Search code examples
gitreverse-proxygit-http-backend

Is there a specific regular expression of HTTP URIs a git client operates on?


I'm trying to configure my Apache reverse proxy to match URIs accessed by git clients using the HTTP backend, for authentication purposes¹. For this I would like to match HTTP requests on the URI on the proxy and treat them differently. No problem in the latter part, but I have trouble finding a good URI pattern/list to match those requests.

What I've found so far is:

  • Experimented with logging server side (access logs) and client side (GIT_CURL_VERBOSE=1). Observed so far:
    • GETs on <base-url>/info/refs?service=git-upload-pack
      (ls-remote, or preliminary to fetch/clone)
    • GETs on <base-url>/info/refs?service=git-receive-pack
      (preliminary to git push)
    • POSTs to <base-url>/git-upload-pack
      (git fetch)
    • POSTs to <base-url>/git-receive-pack
      (git push)
  • Documentation in the Git book on transfer protocols, but this seems incomplete by design:

    This section contains a very basic overview of the transfer protocols. The protocol includes many other features, such as multi_ack or side-band capabilities, but covering them is outside the scope of this book.

  • A suggested Apache configuration in the manpage of git-http-backend.

    • It assumes you're serving git repositories on a separate prefix, which is not always the case (see my footnote).
    • The part like RewriteCond %{QUERY_STRING} service=git-receive-pack makes the assumption nothing else is serving on the same VirtualHost, because it would break non-Git resources with this, unless I would add the additional requirement that the URI without the query string matches ~ /info/refs$.
    • While it might be still up to date, it seems a bit outdated, as it's still showing Apache 2.2 configuration examples with authorization. This makes me wonder if this is updated appropriately and suitable for a credible source.

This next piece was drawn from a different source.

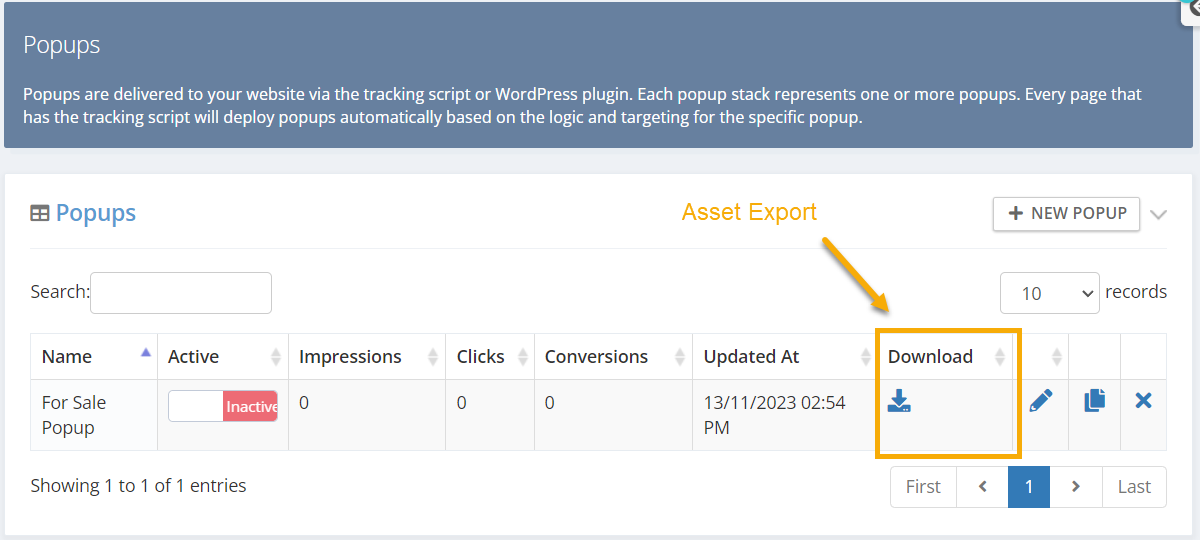Expand the chevron next to New Popup
1200x540 pixels.
[1159, 214]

What also worries me with simply listing the above patterns is:

  • Perhaps some clients are operating differently, e.g. 'dumb protocol' or 'smart protocol v2'?
  • Git protocol 2 might change things, or not?
  • I can't really find a specification on the HTTP parts of the protocol. I can find a lot on the Git-level of the protocol, but that's not what I'm interested in from a reverse proxy perspective.
  • As a result, I might break stuff for users, which is hard to debug due to an obscure URI matching on the proxy...

So, ideally, I'd like to be pointed at some piece of documentation/code that shows a complete overview which URIs git http clients may operate on. It may be a simple regular expression - that's what I'm looking for of in the end anyway - as long as it's authorative.

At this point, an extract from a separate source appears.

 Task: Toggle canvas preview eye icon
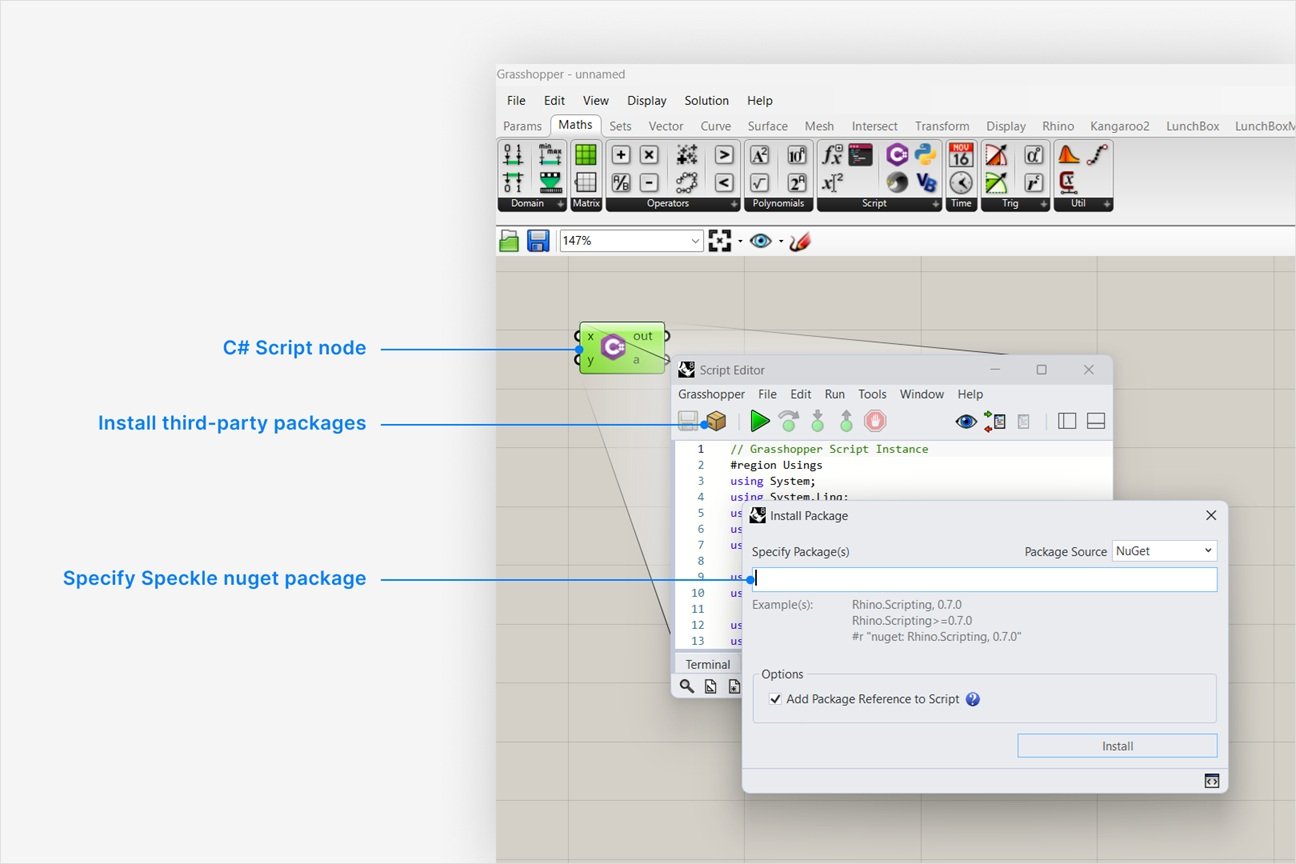761,241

¹ I'm trying to perform SSO login using Apache as authenticating reverse proxy, with different type of authentication for Git over HTTPS vs regular web pages. The app, Gerrit Code Review, serves both pages and Git repositories over a common URL prefix with SSO authentication and auth.trustContainerAuth enabled, so I can't really match on e.g. ^/git/.* as suggested on the manpage of git-http-backend.


Solution

  • The list of paths for both smart and dumb HTTP is in the source code. Note that it does not include query parameters or Content-Types.

    Note that there is ongoing work to add SHA-256 support to Git, and consequently anything that now accepts a 40-character hex string will also in the future handle a 64-character hex string.